Real estate disputes

Why do I need a lawyer?

Disputes can sometimes arise between buyers and sellers, co-owners, neighbors, and other parties involved in real estate transactions or who have an interest in real estate. Some disputes are easy to resolve, while others may look simple but turn out to be more complicated.


Below are three common types of real estate disputes that can lead to court action.


When a parcel of real estate has two or more owners who cannot agree on an important aspect about the parcel (such as whether to lease it out, sell it, develop it, etc.), one of the owners can ask a court to divide the parcel or to sell the parcel and distribute the proceeds to the owners. Division may be appropriate when the parcel is just empty land. But structures (such as houses, apartments, warehouses, and the like) are not usually divisible.

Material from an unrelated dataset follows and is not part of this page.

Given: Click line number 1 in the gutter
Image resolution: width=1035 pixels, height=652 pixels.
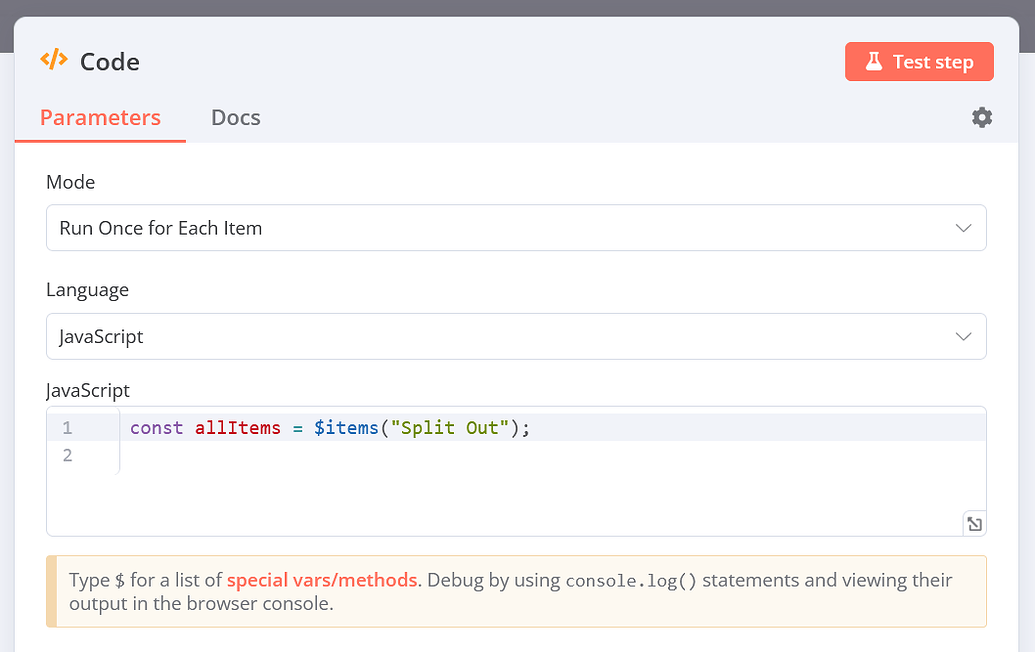Looking at the screenshot, I should pos(66,427).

When division is impracticable, selling the parcel and dividing the proceeds may be appropriate. There are times, however, when selling is not appropriate. And even if a parcel is sold, when should it be sold, how should it be sold, and how much should each owner receive from the proceeds? These are just some of the issues relevant to a partition with which an attorney can assist.

Disclosure disputes

Sellers of real estate have certain obligations to share known information with purchasers of real estate. And purchasers of real estate also have certain obligations to investigate aspects that are important to them. Buyers and sellers typically have real estate professionals assisting them with the transaction, which should increase the probability that the transaction proceeds smoothly. Nonetheless, disputes can arise between buyers and sellers regarding information that may or may not have been disclosed as part of the transaction. Special situations can also arise when a buyer or seller represents themselves in the transaction, when the seller has not occupied the real estate in question, or when the issues in question predated the seller’s tenancy of the premises. Whether you are the buyer and believe certain information was not disclosed to you, or whether you are the seller of property whose buyer believes certain information was not disclosed, disclosure disputes can be costly. An attorney can help you assess the situation and advise you on a course of action.

Title disputes

The word “title” is shorthand for the bundle of rights which an owner of real estate has. One right is to occupy or possess the land in question. Another is to control what happens on the land. Yet another is to exclude non-owners from the land. And yet another to include non-owners by giving them the right to visit or to temporarily occupy the land (commonly known as a “lease”). Additional rights exist, and most if not all of these rights can be temporarily or permanently conveyed to others, so long as such conveyance is properly performed.


Although “title” rights may sound absolute, sometimes they are not. In other words, sometimes restrictions exist that limit the rights of a landowner. For example, easements are limitations on an owner’s use of their land for the benefit of others: such as an access road for a neighbor, railroad tracks for a railroad across your land, subsurface sewer lines underneath your land to connect another neighbor’s parcel to the main sewer line, and so on. Other examples are covenants, conditions, and restrictions on parcels of land located in planned communities. These are typically called “CC&Rs,” and usually come into play in disputes with homeowner associations (i.e., HOAs). Other situations may cause issues with or limitations to one or more rights of a titleholder, including liens, negative servitudes, and other encumbrances.


Title disputes can take many shapes and sizes, and can often become complicated. Sometimes title issues are not discovered until you try to refinance your property or sell it, in which case time is not on your side. Rather than losing time trying to solve the problem on your own, it’s a good idea to have an attorney assist you.